*Task:* Render the records from the start through the line holding "click(x=72, y=133)", inclusive, as a JSON list of strings, one per line with blank lines skipped. Leave the pictures out of the answer.

Data on locating visible targets:
####

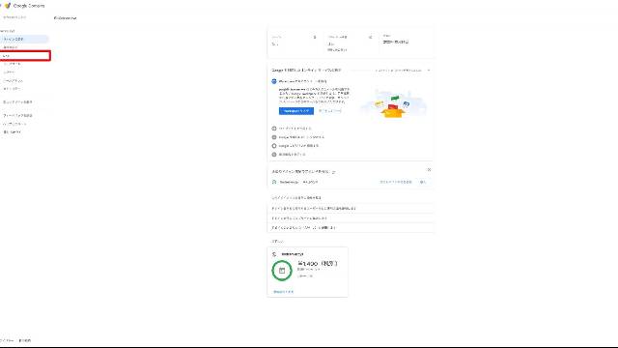This screenshot has height=348, width=618.
Task: Select the blue-filled first setup step circle
Action: tap(274, 81)
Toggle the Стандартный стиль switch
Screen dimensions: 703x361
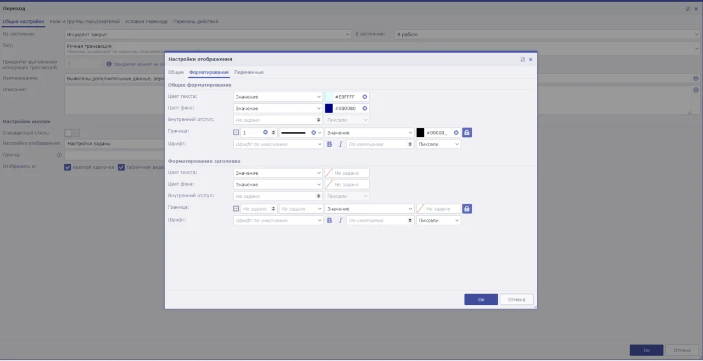click(x=72, y=133)
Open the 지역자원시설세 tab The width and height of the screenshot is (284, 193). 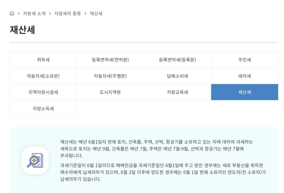click(43, 92)
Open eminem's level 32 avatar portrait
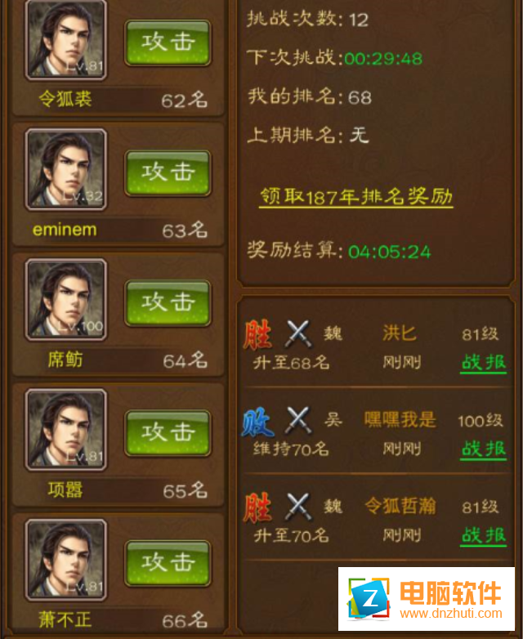Viewport: 523px width, 639px height. click(66, 169)
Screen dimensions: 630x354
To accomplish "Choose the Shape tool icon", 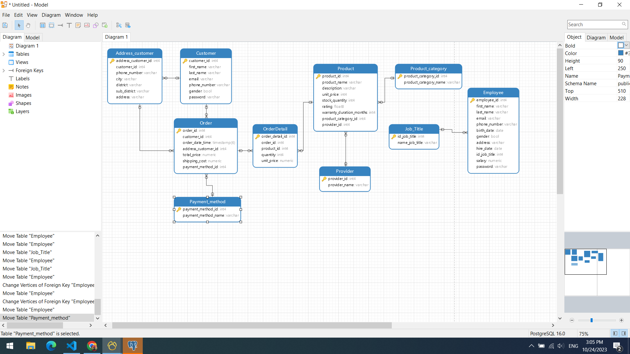I will [x=96, y=25].
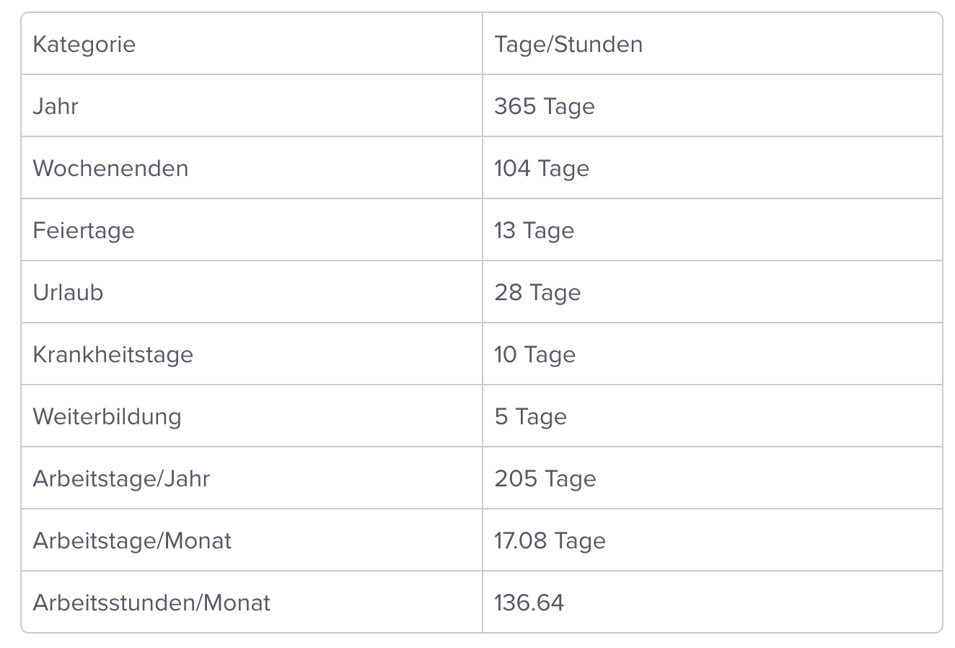Click the 28 Tage cell
The height and width of the screenshot is (648, 955).
coord(537,292)
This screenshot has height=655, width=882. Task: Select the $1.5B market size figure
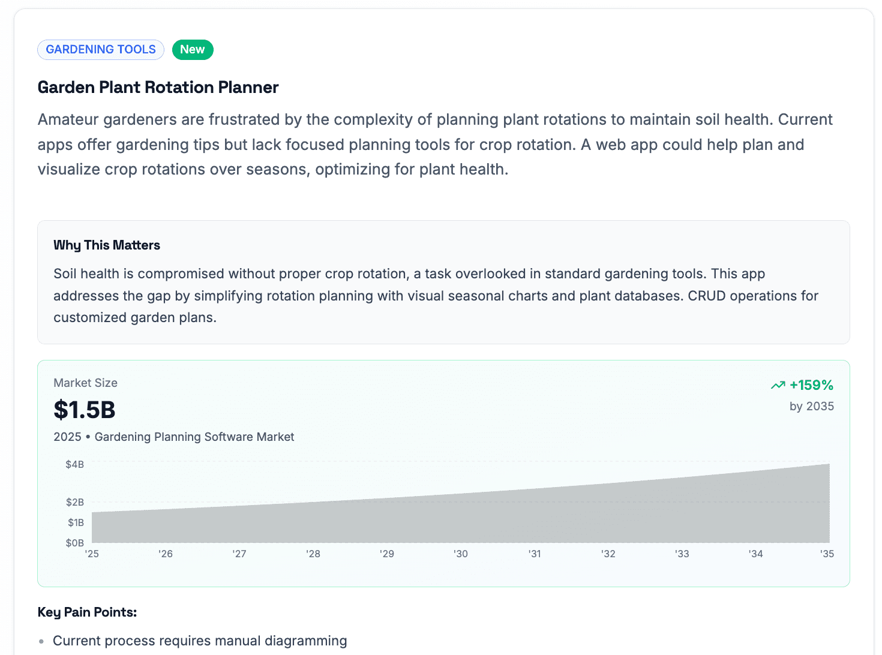click(84, 410)
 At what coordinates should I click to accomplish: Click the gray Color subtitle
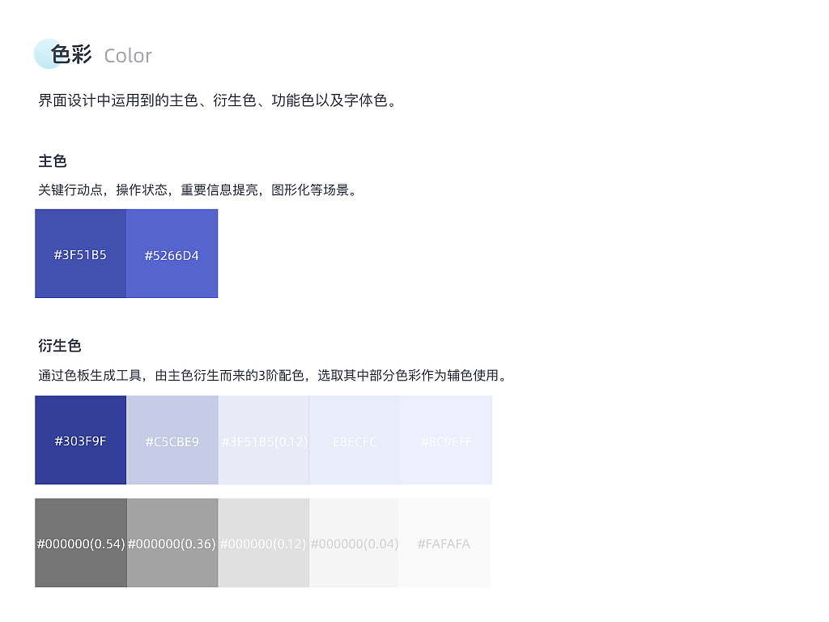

####

*Complete output:*
[
  "This screenshot has height=348, width=618.",
  "Task: Select the blue-filled first setup step circle",
  "Action: tap(274, 81)",
  "Toggle the Стандартный стиль switch",
  "Screen dimensions: 703x361",
  "click(x=72, y=133)"
]